Beliau kembali bersabda, “Berikanlah makanan kepada enam puluh orang miskin,”
(HR al-Bukhari).
Atas dasar itu pula, para ulama
fiqih—terutama ulama fiqih Syafi‘i—sepakat untuk menetapkan kafarat tersebut.
Antara lain yang dilakukan Syekh Salim ibn Sumair al-Hadhrami dalam kitabnya Safînah
al-Najâh, (Terbitan Darul Ihya, Cetakan pertama, Tanpa tahun, halaman 112),
sebagaimana petikan berikut:
يجب
مع القضاء للصوم الكفارة العظمى والتعزير على من أفسد صومه في رمضان يوما كاملا
بجماع تام آثم به للصوم
Artinya, “Selain qadha, juga wajib kifarah
‘udhma disertai ta‘zir bagi orang yang merusak puasanya di bulan Ramadhan
sehari penuh dengan senggama yang sesungguhnya dan dengan senggama itu
pelakunya berdosa karena puasanya.”
Mengingat pentingnya pembahasan kafarat
tersebut, kiranya perlu dirinci model (pelanggaran) senggama seperti apa yang
mengakibatkan pelakunya harus terkena sanksi sebagaimana di atas.
Dalam Kâsyifah al-Sajâ (Terbitan Darul
Ihya, Cetakan pertama, Tanpa tahun, halaman 112), Syekh Nawawi al-Bantani
merinci sebelas persyaratan jatuhnya kifarah ‘udhma.

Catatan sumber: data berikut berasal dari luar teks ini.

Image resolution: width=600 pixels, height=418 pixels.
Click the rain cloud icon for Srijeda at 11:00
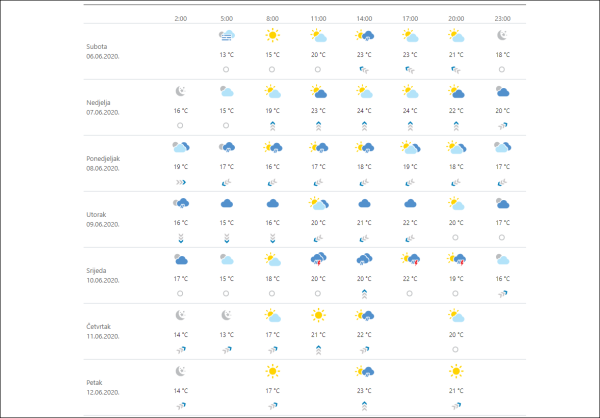pyautogui.click(x=319, y=259)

Berikut adalah
sebelas persyaratan dimaksud disertai penjelasan secukupnya dari kitab Asnâ
al-Mathâlib fî Syarh Raudh al-Thâlib karya Syekh Zakariya ibn Muhammad ibn
Zakariya al-Anshari, (Cetakan Darul Kitab al-Islami, Tanpa Tahun, Jilid 1,
mulai dari halaman 425).
Pertama, kewajiban kifarah ‘udhma dijatuhkan
kepada orang yang sengaja menyenggama melalui kemaluan atau anus. Sedangkan
kepada orang yang disenggama tidak dijatuhkan, baik laki-laki maupun
perempuan. Hal itu seperti yang dikemukakan dalam Asnâ al-Mathâlib:
لَا
كَفَّارَةَ عَلَيْهَا لِأَنَّهُ لَمْ يُؤْمَرْ بِهَا فِي الْخَبَرِ إلَّا
الرَّجُلُ الْمَوَاقِعُ
Artinya: “Tidak kafarat bagi wanita yang
disenggama, sebab ia tidak diperintah melakukannya, kecuali laki-laki yang
menyenggamanya,, berdasarkan hadits.”
فَيَخْتَصُّ
بِالرَّجُلِ الْوَاطِئِ كَالْمَهْرِ فَلَا يَجِبُ عَلَى الْمَوْطُوءَةِ وَلَا
عَلَى الرَّجُلِ الْمَوْطُوءِ كَمَا نَقَلَهُ ابْنُ الرِّفْعَةِ
Artinya, “Tak beda dengan mahar, sanksi
kafarat ini hanya dikhususkan bagi laki-laki yang menyenggama. Sehingga, tidak
ada kewajiban bagi wanita yang disenggama, juga kepada laki-laki yang
disenggama, sebagai yang dikutip oleh Ibnu al-Rif‘ah.”
Kedua, kafarat ini tidak
dijatuhkan kecuali kepada orang yang merusak puasanya dengan senggama,
dilakukannya secara sengaja, menyadari sedang berpuasa, tahu keharamannya,
kendati dirinya tidak tahu kewajiban kafarat itu. Sehingga, jika ia merusak
puasanya terlebih dahulu dengan yang lain, seperti makanan, kemudian
bersenggama, maka tidak ada kafarat baginya, sebagaimana dalam Asna
al-Mathalib:
وَقَوْلُنَا
بِجِمَاعٍ احْتِرَازًا مِمَّنْ أَفْطَرَ أَوَّلًا بِغَيْرِهِ ثُمَّ جَامَعَ
فَإِنَّهُ لَا كَفَّارَةَ فِي ذَلِكَ
Artinya, “Maksud kami dengan ‘senggama’
mengecualikan orang yang sebelumnya membatalkan puasa dengan selain senggama,
kemudian ia bersenggama, maka tidak kewajiban kafarat di dalamnya.”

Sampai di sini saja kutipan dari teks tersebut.